"""
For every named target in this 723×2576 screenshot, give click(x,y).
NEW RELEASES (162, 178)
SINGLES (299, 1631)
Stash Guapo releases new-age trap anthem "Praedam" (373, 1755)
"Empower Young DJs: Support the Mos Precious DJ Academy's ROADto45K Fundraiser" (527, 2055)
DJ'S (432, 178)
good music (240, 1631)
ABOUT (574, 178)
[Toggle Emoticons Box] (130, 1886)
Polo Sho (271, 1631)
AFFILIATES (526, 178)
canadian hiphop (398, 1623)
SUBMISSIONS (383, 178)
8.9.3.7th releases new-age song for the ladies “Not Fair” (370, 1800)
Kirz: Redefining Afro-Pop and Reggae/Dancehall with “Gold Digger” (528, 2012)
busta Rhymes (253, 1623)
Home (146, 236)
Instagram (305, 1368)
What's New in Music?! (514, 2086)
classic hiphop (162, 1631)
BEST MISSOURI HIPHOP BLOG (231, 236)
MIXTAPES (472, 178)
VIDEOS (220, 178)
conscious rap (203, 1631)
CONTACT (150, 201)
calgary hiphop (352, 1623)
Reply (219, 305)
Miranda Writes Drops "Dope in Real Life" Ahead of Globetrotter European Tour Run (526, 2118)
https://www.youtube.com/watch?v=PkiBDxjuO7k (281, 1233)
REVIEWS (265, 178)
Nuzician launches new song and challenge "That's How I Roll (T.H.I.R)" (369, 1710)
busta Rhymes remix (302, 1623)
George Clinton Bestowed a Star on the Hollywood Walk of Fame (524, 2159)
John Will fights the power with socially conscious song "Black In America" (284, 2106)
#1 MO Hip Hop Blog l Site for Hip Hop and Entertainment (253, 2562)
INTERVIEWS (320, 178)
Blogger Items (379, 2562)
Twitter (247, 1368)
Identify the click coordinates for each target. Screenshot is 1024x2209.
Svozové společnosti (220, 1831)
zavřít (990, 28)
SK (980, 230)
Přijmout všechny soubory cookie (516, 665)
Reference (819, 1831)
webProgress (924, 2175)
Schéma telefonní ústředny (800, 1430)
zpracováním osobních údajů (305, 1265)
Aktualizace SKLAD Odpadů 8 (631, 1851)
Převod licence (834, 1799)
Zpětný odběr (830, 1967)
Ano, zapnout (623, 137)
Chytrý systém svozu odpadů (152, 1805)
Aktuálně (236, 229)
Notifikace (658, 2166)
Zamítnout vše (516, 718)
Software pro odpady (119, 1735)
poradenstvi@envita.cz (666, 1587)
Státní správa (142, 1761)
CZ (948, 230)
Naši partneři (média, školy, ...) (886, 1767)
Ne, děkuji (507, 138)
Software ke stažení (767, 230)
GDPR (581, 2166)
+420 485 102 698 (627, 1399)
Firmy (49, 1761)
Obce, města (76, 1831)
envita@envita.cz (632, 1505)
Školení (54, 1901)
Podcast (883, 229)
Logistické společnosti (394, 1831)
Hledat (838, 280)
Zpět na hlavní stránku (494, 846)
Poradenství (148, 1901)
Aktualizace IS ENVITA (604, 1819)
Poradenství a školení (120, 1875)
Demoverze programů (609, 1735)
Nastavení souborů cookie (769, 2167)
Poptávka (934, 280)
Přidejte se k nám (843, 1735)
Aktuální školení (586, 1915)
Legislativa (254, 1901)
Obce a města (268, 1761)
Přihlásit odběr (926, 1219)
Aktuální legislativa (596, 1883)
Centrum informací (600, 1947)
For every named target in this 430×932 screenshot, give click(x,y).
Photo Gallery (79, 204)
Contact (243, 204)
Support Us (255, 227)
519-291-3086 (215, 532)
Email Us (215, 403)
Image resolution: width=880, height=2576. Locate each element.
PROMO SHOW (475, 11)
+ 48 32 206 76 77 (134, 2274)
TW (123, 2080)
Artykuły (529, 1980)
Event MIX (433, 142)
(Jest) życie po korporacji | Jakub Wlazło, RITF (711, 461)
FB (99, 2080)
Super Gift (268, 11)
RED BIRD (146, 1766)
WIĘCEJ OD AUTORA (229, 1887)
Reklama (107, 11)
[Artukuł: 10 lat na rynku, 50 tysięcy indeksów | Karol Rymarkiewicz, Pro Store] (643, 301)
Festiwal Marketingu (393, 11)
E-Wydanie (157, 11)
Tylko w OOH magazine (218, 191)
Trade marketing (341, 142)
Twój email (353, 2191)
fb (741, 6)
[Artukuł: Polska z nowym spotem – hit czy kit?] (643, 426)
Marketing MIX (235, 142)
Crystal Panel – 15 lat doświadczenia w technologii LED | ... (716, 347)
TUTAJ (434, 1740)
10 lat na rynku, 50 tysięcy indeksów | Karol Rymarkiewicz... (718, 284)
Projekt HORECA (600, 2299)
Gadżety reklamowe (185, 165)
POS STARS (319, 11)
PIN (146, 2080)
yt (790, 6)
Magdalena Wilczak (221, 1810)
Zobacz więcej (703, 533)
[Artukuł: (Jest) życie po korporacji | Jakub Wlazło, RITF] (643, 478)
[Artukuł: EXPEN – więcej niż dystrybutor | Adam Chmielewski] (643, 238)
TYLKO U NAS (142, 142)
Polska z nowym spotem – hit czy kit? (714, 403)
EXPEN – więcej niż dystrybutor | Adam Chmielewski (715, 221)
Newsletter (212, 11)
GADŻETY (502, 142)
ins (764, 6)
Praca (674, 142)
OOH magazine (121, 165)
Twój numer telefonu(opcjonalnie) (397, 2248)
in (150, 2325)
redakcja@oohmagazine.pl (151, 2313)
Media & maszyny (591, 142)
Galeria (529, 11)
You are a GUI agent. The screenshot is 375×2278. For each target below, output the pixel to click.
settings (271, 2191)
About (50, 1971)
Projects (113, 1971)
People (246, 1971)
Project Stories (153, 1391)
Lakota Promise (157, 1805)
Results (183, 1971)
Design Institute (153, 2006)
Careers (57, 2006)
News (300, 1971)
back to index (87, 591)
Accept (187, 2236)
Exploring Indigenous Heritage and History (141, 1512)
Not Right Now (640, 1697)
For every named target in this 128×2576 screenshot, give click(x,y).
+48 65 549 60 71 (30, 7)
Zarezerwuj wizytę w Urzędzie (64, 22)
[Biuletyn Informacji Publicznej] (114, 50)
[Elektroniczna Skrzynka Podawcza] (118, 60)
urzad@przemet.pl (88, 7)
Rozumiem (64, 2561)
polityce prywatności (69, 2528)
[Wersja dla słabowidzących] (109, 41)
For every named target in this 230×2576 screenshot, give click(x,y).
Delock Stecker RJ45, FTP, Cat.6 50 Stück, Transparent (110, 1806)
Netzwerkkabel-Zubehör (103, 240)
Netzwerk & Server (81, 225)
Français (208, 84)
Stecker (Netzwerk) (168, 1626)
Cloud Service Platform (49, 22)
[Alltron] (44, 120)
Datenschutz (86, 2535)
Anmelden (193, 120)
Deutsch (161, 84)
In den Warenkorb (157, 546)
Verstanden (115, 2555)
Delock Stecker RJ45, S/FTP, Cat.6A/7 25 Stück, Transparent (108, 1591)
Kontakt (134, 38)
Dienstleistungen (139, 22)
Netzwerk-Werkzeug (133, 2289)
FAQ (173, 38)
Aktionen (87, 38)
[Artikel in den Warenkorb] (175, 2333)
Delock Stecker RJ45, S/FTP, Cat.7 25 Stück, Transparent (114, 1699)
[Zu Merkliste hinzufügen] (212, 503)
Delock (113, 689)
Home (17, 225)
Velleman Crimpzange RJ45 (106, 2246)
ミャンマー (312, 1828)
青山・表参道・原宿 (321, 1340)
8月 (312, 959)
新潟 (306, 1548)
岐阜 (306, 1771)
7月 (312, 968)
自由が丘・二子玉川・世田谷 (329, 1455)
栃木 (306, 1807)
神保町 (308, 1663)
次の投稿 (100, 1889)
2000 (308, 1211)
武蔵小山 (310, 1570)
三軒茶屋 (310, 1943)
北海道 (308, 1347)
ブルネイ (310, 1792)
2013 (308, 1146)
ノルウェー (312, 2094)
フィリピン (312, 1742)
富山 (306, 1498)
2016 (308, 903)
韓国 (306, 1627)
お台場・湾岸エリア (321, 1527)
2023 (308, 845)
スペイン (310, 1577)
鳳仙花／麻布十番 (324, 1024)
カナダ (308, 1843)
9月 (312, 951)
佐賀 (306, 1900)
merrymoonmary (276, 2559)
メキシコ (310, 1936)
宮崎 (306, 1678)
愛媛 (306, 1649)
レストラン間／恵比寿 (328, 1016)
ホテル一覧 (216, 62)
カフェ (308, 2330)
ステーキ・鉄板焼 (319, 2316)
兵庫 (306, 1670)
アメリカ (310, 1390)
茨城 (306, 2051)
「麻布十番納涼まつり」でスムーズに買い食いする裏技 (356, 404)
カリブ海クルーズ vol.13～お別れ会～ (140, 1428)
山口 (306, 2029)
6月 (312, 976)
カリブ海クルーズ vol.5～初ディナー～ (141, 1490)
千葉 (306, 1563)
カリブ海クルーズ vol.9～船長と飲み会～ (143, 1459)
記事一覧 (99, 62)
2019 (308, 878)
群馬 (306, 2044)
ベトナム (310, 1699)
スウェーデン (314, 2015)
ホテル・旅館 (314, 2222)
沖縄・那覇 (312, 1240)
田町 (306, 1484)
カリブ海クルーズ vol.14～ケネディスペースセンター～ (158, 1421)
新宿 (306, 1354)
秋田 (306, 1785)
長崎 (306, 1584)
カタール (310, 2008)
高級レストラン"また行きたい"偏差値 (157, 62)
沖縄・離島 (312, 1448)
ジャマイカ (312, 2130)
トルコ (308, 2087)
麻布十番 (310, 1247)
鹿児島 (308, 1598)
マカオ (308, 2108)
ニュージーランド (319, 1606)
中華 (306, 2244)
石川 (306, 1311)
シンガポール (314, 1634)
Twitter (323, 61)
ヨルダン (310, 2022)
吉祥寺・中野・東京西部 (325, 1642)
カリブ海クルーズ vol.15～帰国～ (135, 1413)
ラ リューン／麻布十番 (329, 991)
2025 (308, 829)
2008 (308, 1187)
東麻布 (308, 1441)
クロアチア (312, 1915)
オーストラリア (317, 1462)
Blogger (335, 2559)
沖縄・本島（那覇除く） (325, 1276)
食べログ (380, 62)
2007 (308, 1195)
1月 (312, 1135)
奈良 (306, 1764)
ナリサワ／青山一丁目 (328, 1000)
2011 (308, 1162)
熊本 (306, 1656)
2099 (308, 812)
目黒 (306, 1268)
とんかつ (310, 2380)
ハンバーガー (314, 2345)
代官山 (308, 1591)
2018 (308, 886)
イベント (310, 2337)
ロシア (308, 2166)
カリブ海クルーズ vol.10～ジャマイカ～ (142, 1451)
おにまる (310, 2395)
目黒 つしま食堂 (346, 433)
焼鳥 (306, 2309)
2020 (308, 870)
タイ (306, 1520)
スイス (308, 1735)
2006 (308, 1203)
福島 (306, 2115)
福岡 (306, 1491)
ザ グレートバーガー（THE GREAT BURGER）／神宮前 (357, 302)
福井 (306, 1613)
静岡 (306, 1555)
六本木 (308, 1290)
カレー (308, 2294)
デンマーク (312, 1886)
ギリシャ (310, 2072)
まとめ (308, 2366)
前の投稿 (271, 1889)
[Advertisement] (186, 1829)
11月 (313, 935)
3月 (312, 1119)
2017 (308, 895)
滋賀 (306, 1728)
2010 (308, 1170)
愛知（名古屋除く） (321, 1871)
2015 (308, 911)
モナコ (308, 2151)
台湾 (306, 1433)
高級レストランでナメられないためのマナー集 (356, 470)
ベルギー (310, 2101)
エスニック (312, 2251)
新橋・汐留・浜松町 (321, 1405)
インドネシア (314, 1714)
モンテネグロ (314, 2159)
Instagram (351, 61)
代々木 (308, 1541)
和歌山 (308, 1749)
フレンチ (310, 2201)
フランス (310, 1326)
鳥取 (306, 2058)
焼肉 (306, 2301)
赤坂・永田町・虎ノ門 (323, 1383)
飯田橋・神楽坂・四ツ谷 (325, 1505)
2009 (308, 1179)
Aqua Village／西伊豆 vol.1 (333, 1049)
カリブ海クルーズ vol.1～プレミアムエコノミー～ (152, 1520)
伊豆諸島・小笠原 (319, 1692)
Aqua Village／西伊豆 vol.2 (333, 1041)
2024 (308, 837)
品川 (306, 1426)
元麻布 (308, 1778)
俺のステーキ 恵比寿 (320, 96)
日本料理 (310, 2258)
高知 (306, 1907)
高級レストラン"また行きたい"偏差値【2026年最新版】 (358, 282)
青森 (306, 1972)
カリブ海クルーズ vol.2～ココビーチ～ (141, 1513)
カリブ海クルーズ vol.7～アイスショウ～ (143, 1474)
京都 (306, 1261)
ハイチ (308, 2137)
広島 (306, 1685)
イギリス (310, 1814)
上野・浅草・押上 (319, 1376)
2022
"""
> **REQUIRED ACTION**
Looking back over the data above, restate word for word the lines that begin at the line with "2019 (308, 878)" and end at the line with "石川 (306, 1311)", inclusive.

> **ANSWER SECTION**
2019 (308, 878)
群馬 (306, 2044)
ベトナム (310, 1699)
スウェーデン (314, 2015)
ホテル・旅館 (314, 2222)
沖縄・那覇 (312, 1240)
田町 (306, 1484)
カリブ海クルーズ vol.14～ケネディスペースセンター～ (158, 1421)
新宿 (306, 1354)
秋田 (306, 1785)
長崎 (306, 1584)
カタール (310, 2008)
高級レストラン"また行きたい"偏差値 (157, 62)
沖縄・離島 (312, 1448)
ジャマイカ (312, 2130)
トルコ (308, 2087)
麻布十番 (310, 1247)
鹿児島 (308, 1598)
マカオ (308, 2108)
ニュージーランド (319, 1606)
中華 (306, 2244)
石川 (306, 1311)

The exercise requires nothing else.